Several police offices are involved in the investigation: the cantankerous Island Chief of Police, the quiet county sheriff and, to Shelby’s surprise, the interesting and handsome Coast Guard Special Agent Zack Griffin. The local chief is quick to challenge the Castle caretaker, Matthew, which upsets Aunt Edie. Edie asks Shelby to try to find out what is going on. Shelby begins to develop a theory of current day smuggling which brings Zack to her door on several occasions trying to get her to stop snooping.

Shelby is also trying to learn more about her mother who she believes died when she was a toddler. Shelby’s technique of investigating both issues consists mostly in questioning local residents. This puts someone on edge, but despite an attack on her houseboat, Shelby continues to try to plot out the means, motive and opportunity.

Stories involving books and bookstores tend to capture my attention. I liked the setting elements of the bookstore, the Castle grounds, the Grotto, and the houseboat where Shelby lives. The descriptions are good and the character interaction is reasonably developed. I found the mystery development and suspense a little weak. There is some repetition of Shelby’s thought processes which could have been cut allowing for a shorter, more concise work. As a debut I think the work shows promise and I would try another to see if the mystery plot improves. Fans of book related cozy mysteries might give this a try.

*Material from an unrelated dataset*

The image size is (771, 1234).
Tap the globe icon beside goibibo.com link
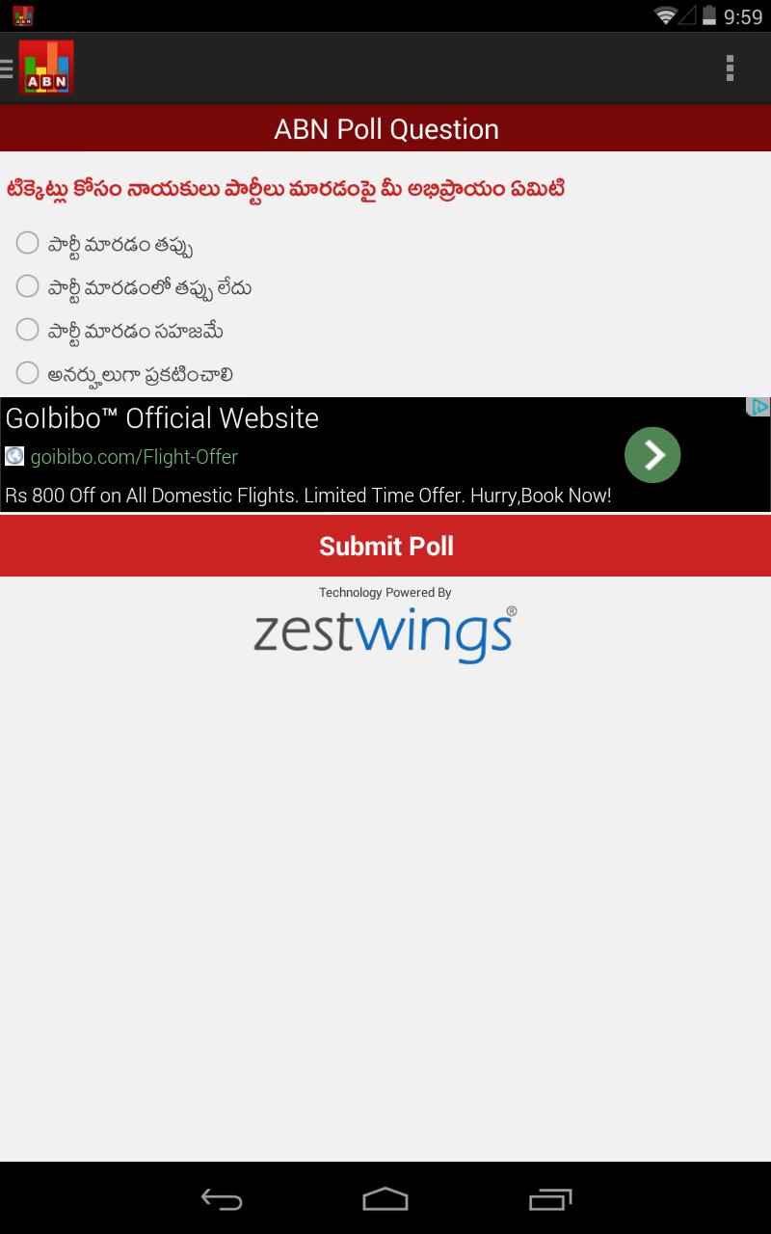(14, 456)
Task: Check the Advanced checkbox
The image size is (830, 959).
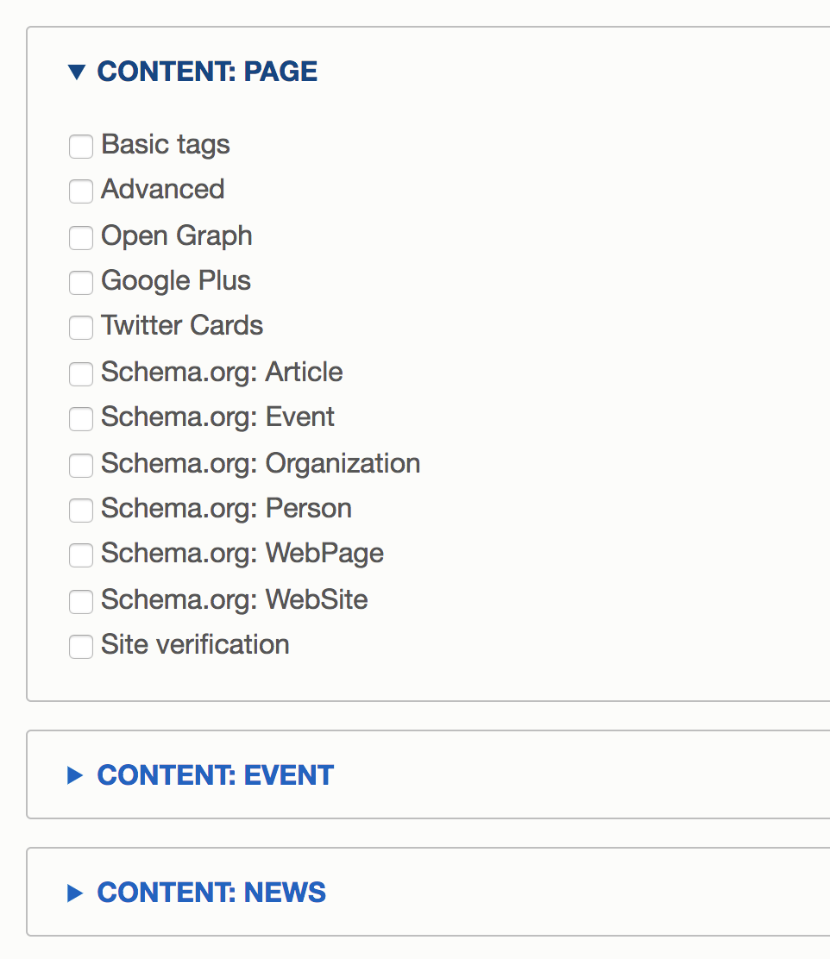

Source: NetGalley 2018. This qualifies for 2019TBR and 2019NetGalley Goals.


  1. Hi Martha,

    The Goodreads ratings and reviews for this one are a little weak, with many of the comments echoing your own concerns about repetitive dialogue.

    However, as regards the storyline, I too am a sucker for any book or bookshop related plot and 'cozy' mysteries are meant to be feel-good reads, not works of literary expertise.

    I couldn't read from the genre on too regular a basis, any more than I could read only cheesy romances, but every once in a while they make a great break from more serious tomes, which is exactly where 'Trouble on the Books' seems to sit.

    A nice even-handed review, thanks for sharing :)


  2. For a debut it sounds pretty good! I'd been wondering about this one :)

  3. Great review. This sounds like an interesting story even though the author does some repetitive dialogue. I think I'm going to find this book and give it a try. Thanks for sharing your thoughts and feelings about this story with us.